**Document section:**
════

Senior Judge of the United States Customs Court
- In office June 24, 1967 – November 16, 1969

Presiding Judge of the United States Customs Court
- In office 1940–1965
- Preceded by: George Stewart Brown
- Succeeded by: Paul Peter Rao

Judge of the United States Customs Court
- In office June 24, 1940 – June 24, 1967
- Appointed by: Franklin D. Roosevelt
- Preceded by: Charles P. McClelland
- Succeeded by: Samuel Murray Rosenstein

Personal details
- Born: Webster J. Oliver January 14, 1888 Brooklyn, New York, U.S.
- Died: November 16, 1969 (aged 81) New York City, New York, U.S.
- Education: Brooklyn Law School (LL.B.)

= Webster Oliver =

American judge

Webster J. Oliver (January 14, 1888 – November 16, 1969) was a chief judge of the United States Customs Court.

==Education and career==
Born on January 14, 1888, in Brooklyn, New York, Oliver received a Bachelor of Laws in 1911 from Brooklyn Law School. He worked in private practice from 1912 to 1917 and again from 1919 to 1935. He served as a captain in the United States Army Ordnance Corps from 1917 to 1919. He served as a special attorney for the Customs Division of the United States Department of Justice from 1935 to 1938. He served as Assistant Attorney General of the Customs Division of the United States Department of Justice from 1938 to 1940.

════

**Stored data:**
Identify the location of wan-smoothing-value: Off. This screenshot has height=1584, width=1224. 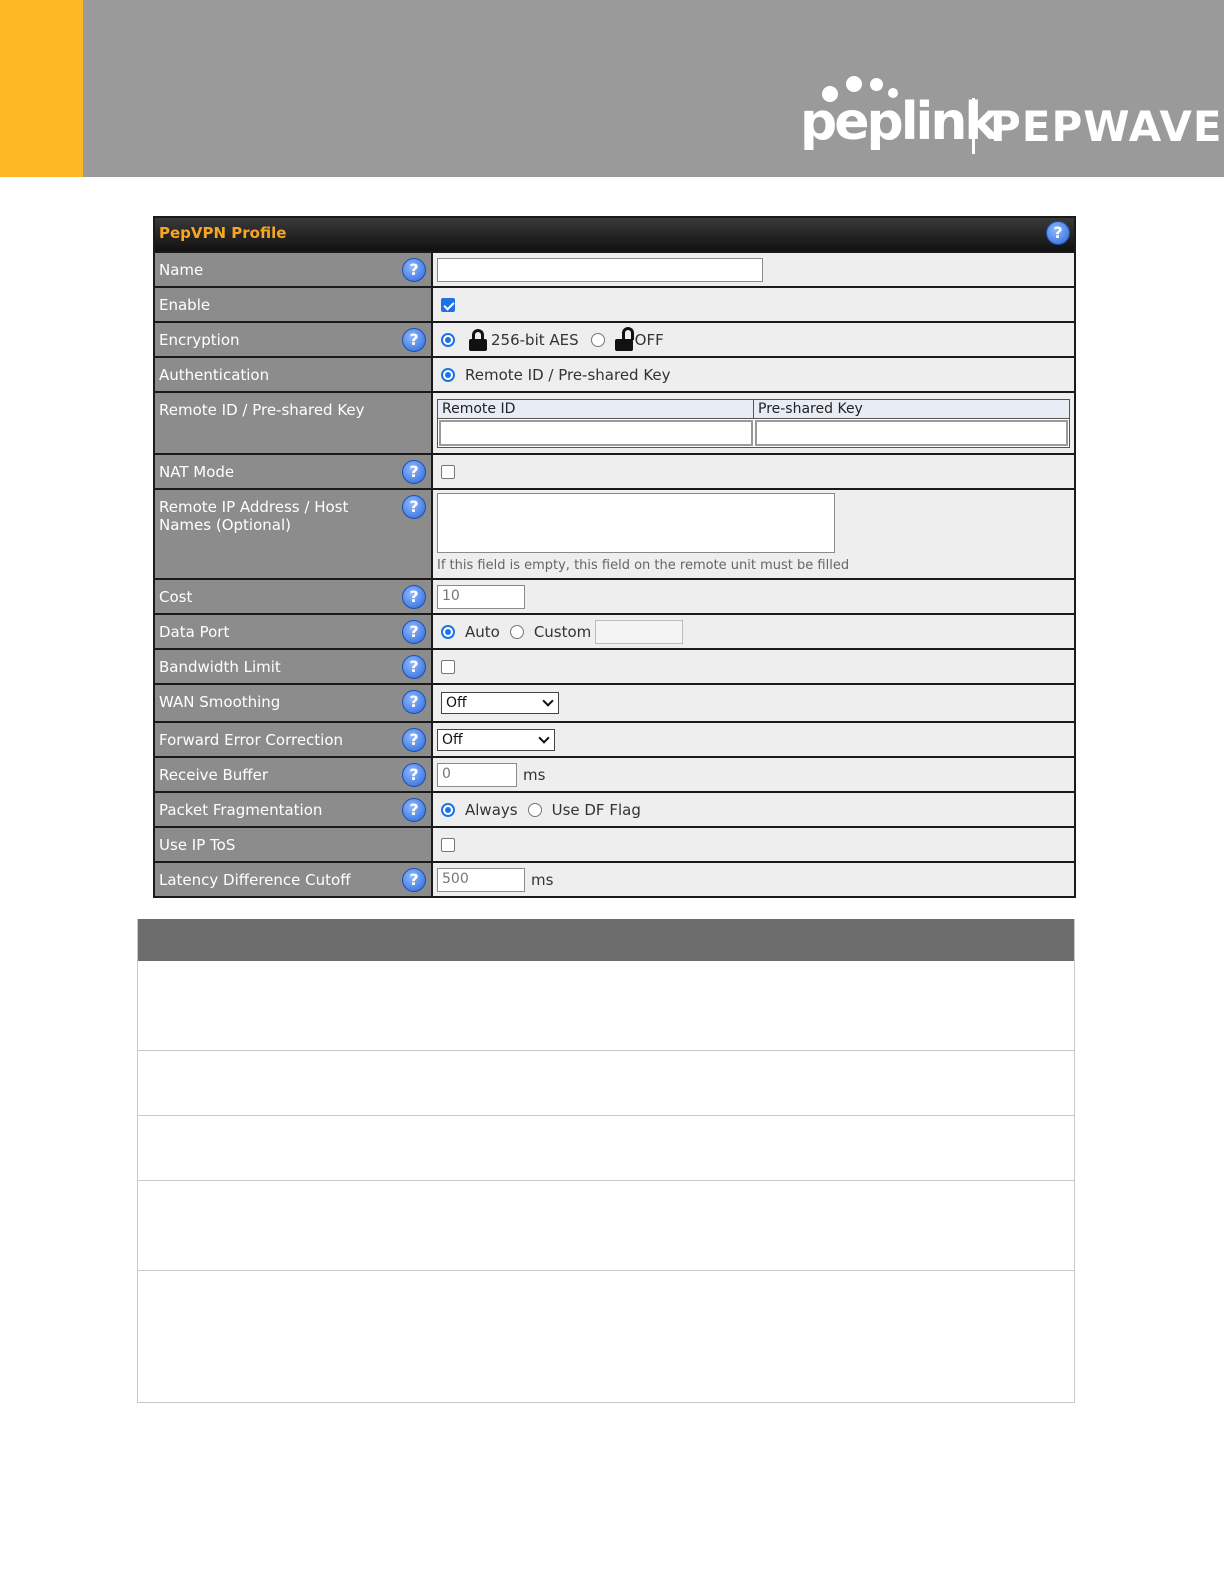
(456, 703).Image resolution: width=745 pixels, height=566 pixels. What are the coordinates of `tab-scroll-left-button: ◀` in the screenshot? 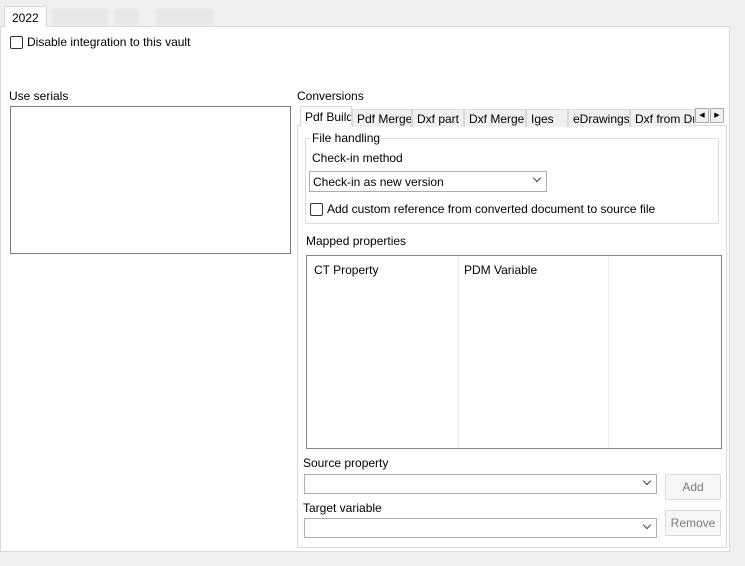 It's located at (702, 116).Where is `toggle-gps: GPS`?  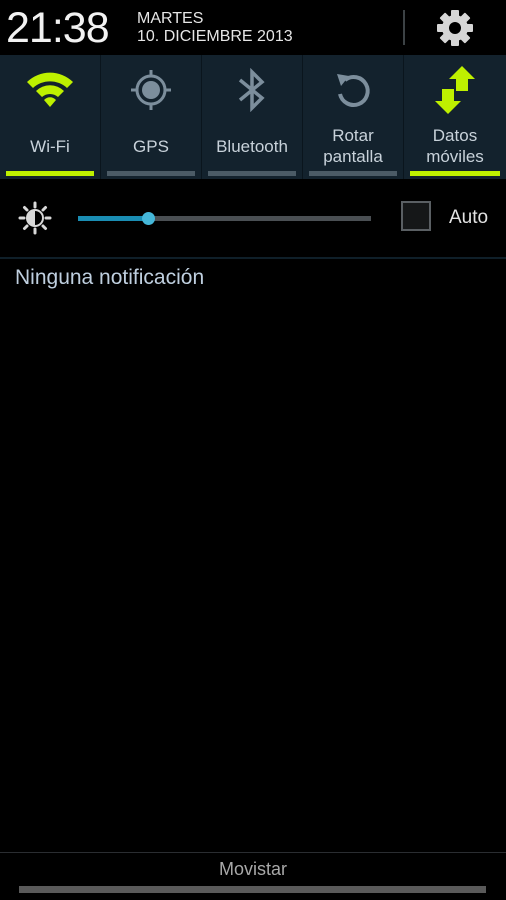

════

Duplicate the stretch of the Webster Oliver biography from "Webster J. Oliver (January" through "1938 to 1940.".

**Reply to the task:**
Webster J. Oliver (January 14, 1888 – November 16, 1969) was a chief judge of the United States Customs Court.

==Education and career==
Born on January 14, 1888, in Brooklyn, New York, Oliver received a Bachelor of Laws in 1911 from Brooklyn Law School. He worked in private practice from 1912 to 1917 and again from 1919 to 1935. He served as a captain in the United States Army Ordnance Corps from 1917 to 1919. He served as a special attorney for the Customs Division of the United States Department of Justice from 1935 to 1938. He served as Assistant Attorney General of the Customs Division of the United States Department of Justice from 1938 to 1940.